Auf der Bühne ist eine Stimmung wie am Tresen vom Bierstübchen, wohltuend anders als die wassertrinkenden, auf Perfektion abzielenden Bands, die man sonst oft sieht. „Bierstübchen“ heißt auch der Song, bei dem Swutscher von Tobias Bamborschke, dem Sänger von Isolation Berlin unterstützt wird und bei dem es um „die Crème-de-la-crème der Alkoholiker-Boheme“ geht. Die Musik ist ein bunter Mix aus Chanson, Country, Pop und Folklore mit cleveren Texten. „Bodo“ hat sogar etwas von Bowies „Heroes“, und damit endet das kurzweilige Konzert. Die Tage erscheint das Album „Wilde deutsche Prärie“ und im Netz gibt es diverse skurrile Videos. Eine absolut sehenswerte Combo, sehr unterhaltsam.

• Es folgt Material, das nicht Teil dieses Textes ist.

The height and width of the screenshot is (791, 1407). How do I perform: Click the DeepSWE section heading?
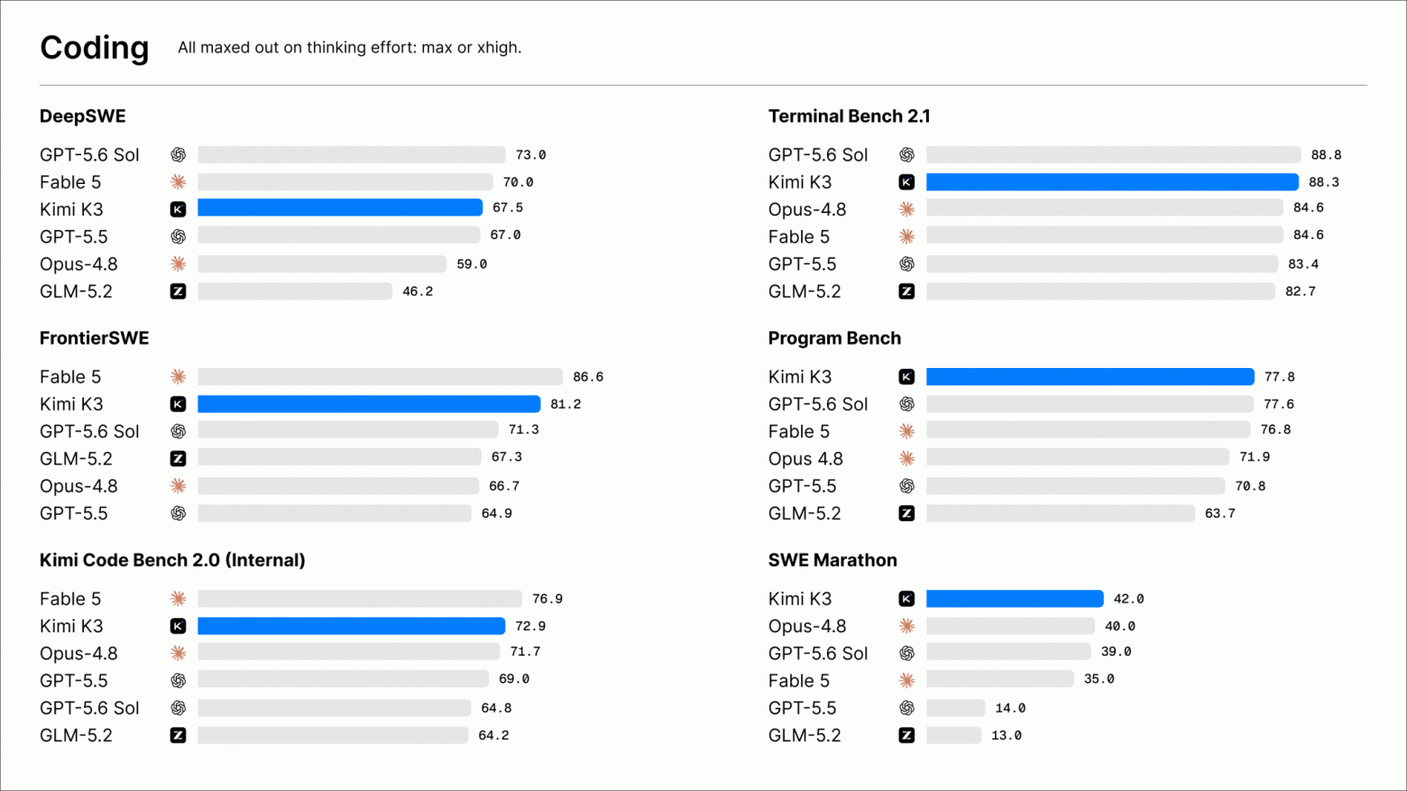point(83,116)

Danach spielen Isolation Berlin, eine Band, die ich erst vor kurzem mit ihrem neuen Album „Vergifte dich“ entdeckt habe. Und die Platte ist für mich bis dato schon eine der Scheiben für die Jahres-Best-of 2018. Zwei EPs und ein Album gab es schon vorher, die es gilt nun aufzuarbeiten. Sehr poppig ist die erste EP, die zweite etwas ruppiger und das neue Album ist richtig chansonesque, ich höre hier den Nihilismus von Ja, Panik kombiniert mit der Kneipen-Melancholie von Element of Crime. Die Texte sind von Tobias Bamborschke, der Rest der Band ist musikalisch voll auf der Höhe, was auch live mit einer routinierten Show rüberkommt.

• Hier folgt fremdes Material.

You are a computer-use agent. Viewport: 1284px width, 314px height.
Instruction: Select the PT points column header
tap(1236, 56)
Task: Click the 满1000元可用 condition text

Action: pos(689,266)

Bamborschke mit besprühter Lederjacke und Swutscher T-Shirt ist sehr aufgedreht, irgendwie wie der kleine Bruder von Andreas Spechtl. Der Rest der Band ist eher cool und abgeklärt. Am Anfang spielen sie z. B. „Serotonin“ und „Antimaterie“, zwei meiner Top-Favoriten vom neuen Album, später ältere Titel, wie „Der Bus der stillen Hoffnung“ oder „Prinzessin Borderline“. Die klingen mehr nach Post-Punk als nach Chanson und es wird sogar Pogo getanzt im Gleis 22. Der Laden ist so gut wie ausverkauft, es haben noch andere gemerkt, dass diese Band gut ist.

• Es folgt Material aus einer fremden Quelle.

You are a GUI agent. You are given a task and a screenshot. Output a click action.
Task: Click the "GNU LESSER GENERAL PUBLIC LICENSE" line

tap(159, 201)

Das Konzert ist es auch, Isolation Berlin hat das Gleis voll im Griff. „Isolation Berlin“ von der EP „Körper“ heißt auch das letzte Lied vor dem Zugabenblock. Ganz am Ende wird es dann nochmal tieftraurig und so schließt sich dann der Kreis zu den Fehlfarben. Peter Hein sang vor fast vierzig Jahren in „Paul ist tot“ einst die Zeile „Was ich haben will, das krieg ich nicht und was ich kriegen kann, das gefällt mir nicht“. Bei Bamborschke heißt das heute „Ich treffe falsche Freunde und manchmal sogar ein paar echte. Manchmal sogar Frauen. Doch die gefallen mir alle nicht“. „Vergeben heißt nicht vergessen“ nennt sich dieser Titel vom neuen Album und dieser beschließt den wirklich gelungenen Konzertabend.